Let $(S, \preceq)$ be an ordered set.

Let $I$ be a set.

Let $f, g: I \to S$.

Let $f \left[{I}\right]$ denote the image of $I$ under $f$.


Let:

$\forall i \in I: f \left({i}\right) \preceq g \left({i}\right)$

That is, let $f \preceq g$ in the product ordering.

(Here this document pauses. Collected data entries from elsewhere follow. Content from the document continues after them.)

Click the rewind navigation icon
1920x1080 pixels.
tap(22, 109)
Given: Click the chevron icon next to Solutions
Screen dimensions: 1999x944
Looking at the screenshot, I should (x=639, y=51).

Let $f \left[{I}\right]$ and $g \left[{I}\right]$ admit suprema.


Then:

$\sup f \left[{I}\right] \preceq \sup g \left[{I}\right]$


Proof

Let $x \in f \left[{I}\right]$.

Then:

$\exists j \in I: f \left({j}\right) = x$

Then:

$f \left({j}\right) \prec g \left({j}\right)$

By the definition of supremum:

$\sup g \left[{I}\right]$ is an upper bound of $g \left[{I}\right]$

Thus:

$g \left({j}\right) \preceq \sup g \left[{I}\right]$

Since $\preceq$ is transitive:

$x = f \left({j}\right) \preceq \sup g \left[{I}\right]$

Since this holds for all $x \in f \left[{I}\right]$, $\sup g \left[{I}\right]$ is an upper bound of $f \left[{I}\right]$.

Thus by the definition of supremum:

$\sup f \left[{I}\right] \preceq \sup g \left[{I}\right]$

$\blacksquare$